Cervical Artificial Disc Replacement

What is an artificial disc?

The disc is the soft cushioning structure located between the individual bones of the spine, called “vertebra.” It is made of cartilage-like tissue and consists of an outer portion, called the annulus, and an inner portion, called the nucleus. In most cases, the disc is flexible enough to allow the spine to bend. An artificial disc is a device that is implanted into the spine to replace the disc and then imitate the functions of a normal disc, therefore preserving motion.

Artificial discs are usually made of metal or plastic-like (biopolymer) materials, or a combination of the two. These materials have been used in the body for many years. Total disc replacements have been used in Europe since the late 1980s. The most commonly used total disc replacement designs have two plates. One attaches to the vertebrae above the disc being replaced and the other to the vertebrae below. Some devices have a soft, compressible plastic-like piece between these plates. The devices allow motion by smooth, usually curved, surfaces sliding across each other.

Cervical Artificial Disc Replacement has been FDA-approved since 2007.

Who needs an artificial disc?

The indications for successful cervical artificial disc replacement may vary for each patient. Some general indications are pain arising from the disc that has not been adequately reduced with non-operative care such as medication, injections, chiropractic care and/or physical therapy. Each vertebra in the spine is separated by a disc, which is made up largely of water. As discs lose water content because of disease, injury or age, they compress, or lose height, which causes the vertebrae to move closer together. This reduces the disc’s normal functioning, which may lead to pain, bone spurs and narrowing of the nerve openings. If a disc ruptures, it can place pressure on the surrounding nerve roots and the spinal cord, resulting in pain, numbness and/or weakness.

Typically, you will have had an MRI that shows disc degeneration. Often you have a CT scan performed to verify the bony architecture of the joints and vertebrae. Dr. Arias will correlate the results of these tests with findings from your history and physical examination to help determine the source of your pain.

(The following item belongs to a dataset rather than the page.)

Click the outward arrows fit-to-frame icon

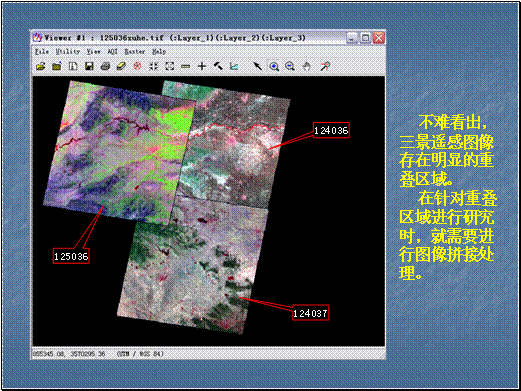coord(170,66)

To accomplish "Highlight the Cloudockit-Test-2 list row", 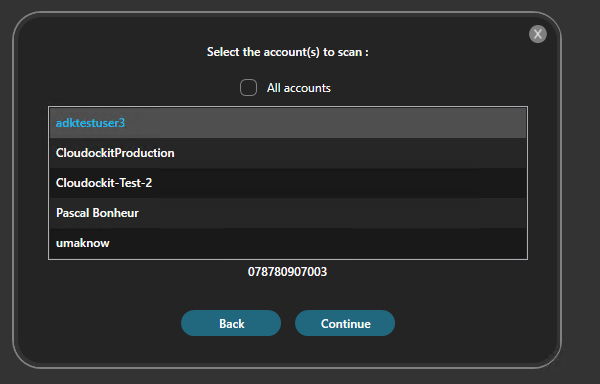I will pos(288,183).
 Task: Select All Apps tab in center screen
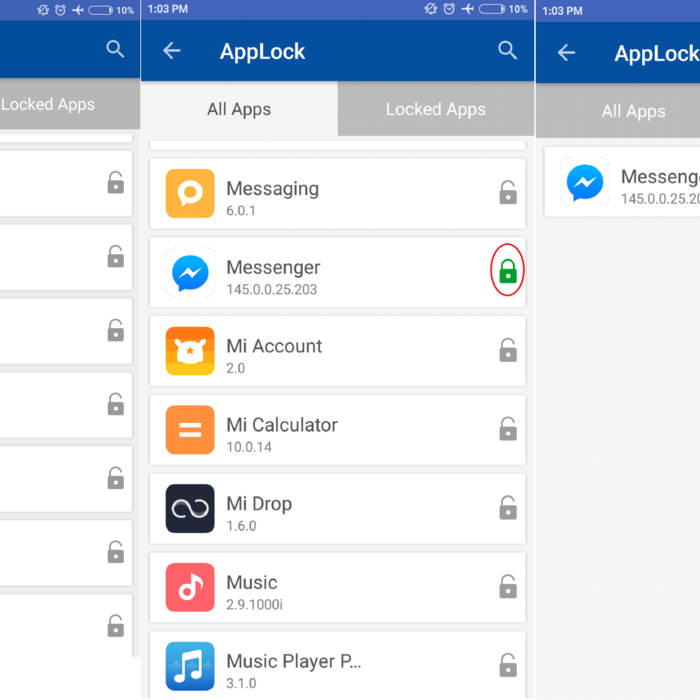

An artificial disc is a surgical implant indicated to treat patients suffering from degenerative disc disease (DDD) of the cervical (neck) spine. The most common design allows for a variable center of rotation, meaning the disc is designed to better replicate the motion of a naturally functioning cervical spine.

Who Can Benefit?

It is estimated that more than 200,000 patients receive surgical treatment for cervical DDD. Patients suffering from single-level cervical DDD with problematic radiculopathy which is arm pain numbness, tingling, and/or weakness from a pinched nerve in the neck related to a herniated disc. Many patients will also have some element of neck pain going along with it. Patients may also have bone spurs causing irritation of the nerve root, with arm pain and/or neck pain.

Traditional Spinal Fusion

Spinal fusion is the current standard of care for patients suffering from DDD. It is a widely used and successful therapy that shows a 95% success rate based on radiographic imaging. However, fusions restrict motion at treated levels and literature suggests that it may cause additional complications at adjacent levels of the spine. An artificial cervical disc design allows for preservation of motion at the treated level and is an effective and safe treatment for many patients. Spinal fusions will still be indicated for certain patients, but there now exists another option for patients suffering from DDD.